As bland as Dollar Menu can be, at least there’s some flashes of personality, a core for reference. Vaughn’s various diss tracks cast him as more of a Kendrick crony than anything, milking his time in the spotlight in the easiest way possible. Least convincing of these is his latest, “Hoe Era,” which takes aim at Joey’s collective and further prods at the King of New York narrative. “Baby teeth, you ain’t even got a plaque yet/Fact check, we wanna see the numbers, like a math test,” he growls, a line we’re supposed to take seriously. Not only is this factually incorrect, it’s the first of several examples of D-tier lyricism that constantly drags the track down. If the best you can do is change the name “Joey” to “Hoey,” claim Conductor makes “jazz band” music, and call yourself a “vape lord” as a way to signal you want smoke, what are we doing here? “Your last slap was in 2017,” he says. At least Joey has a few; you have zero.
Not that Joey’s response to the response was much better. “The Finals” is full of the same type of try-hard bouts and insults, word games that yield boring prizes (“What kinda Top Dawg is you? You more Shih Tzu”) or needlessly offensive ones (“Sugar in your tank, but you ain’t no Sugar Ray, Vaughn/Gay Vaughn, keep punchin’ up with them pillow hands”). The silliest of all these moments came on Friday night, when a throwaway line (“It’s too bad, nigga, you shoulda signed to me/Somebody tell Top we ’bout to start TDEast”) became the basis for trolling when Joey posted an LLC filing for TDEast, supposedly signed by Anthony “Top Dawg” Tiffith himself.

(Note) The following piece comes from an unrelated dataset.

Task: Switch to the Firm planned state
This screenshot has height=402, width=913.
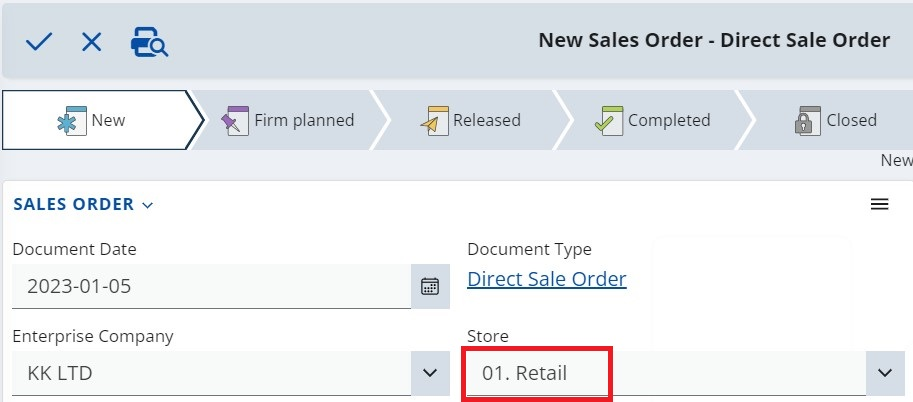Action: [288, 120]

I’m sorry… what’s the point of all this? The thing these two are fighting over—primacy of their respective coasts—isn’t a conversation either is seriously involved in in 2025. Joey doesn’t even have fellow rappers from his city publicly coming to his side, making his kingly declarations that much less Teflon. As tired as I am of the Kendrick and Drake beef, its overblown nature at least makes some sense. Those two are among the biggest artists, rap or otherwise, on Earth right now. Joey vs. Vaughn is nothing more than a petty squabble started up in the bigger event’s wake, one I’m surprised is causing this much of a ruckus. I love a good bout of rap sparring, but are people really this bored? That inclined to indulge these hip-hop gladiator games? That willing and able to dissect shoehorned responses from Ab-Soul and TDE castoff Reason?

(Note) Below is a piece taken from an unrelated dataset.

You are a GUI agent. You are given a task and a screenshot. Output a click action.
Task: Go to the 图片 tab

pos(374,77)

That said, I can’t blame Joey or Ray or anyone else for cashing in these fat attention checks. Spectacle is currency now more than ever, and whatever other work they have coming is guaranteed to have a sturdier shelf life because of this. I wouldn’t be surprised if more tracks went back and forth, from them and others. I wouldn’t be surprised if more supporting characters got in on the fun to juice their own numbers. But it won’t give this scrimmage any more meaning or weight. What was true then is true now: If you’re gonna punch above your weight class, you’d better have a solid reason.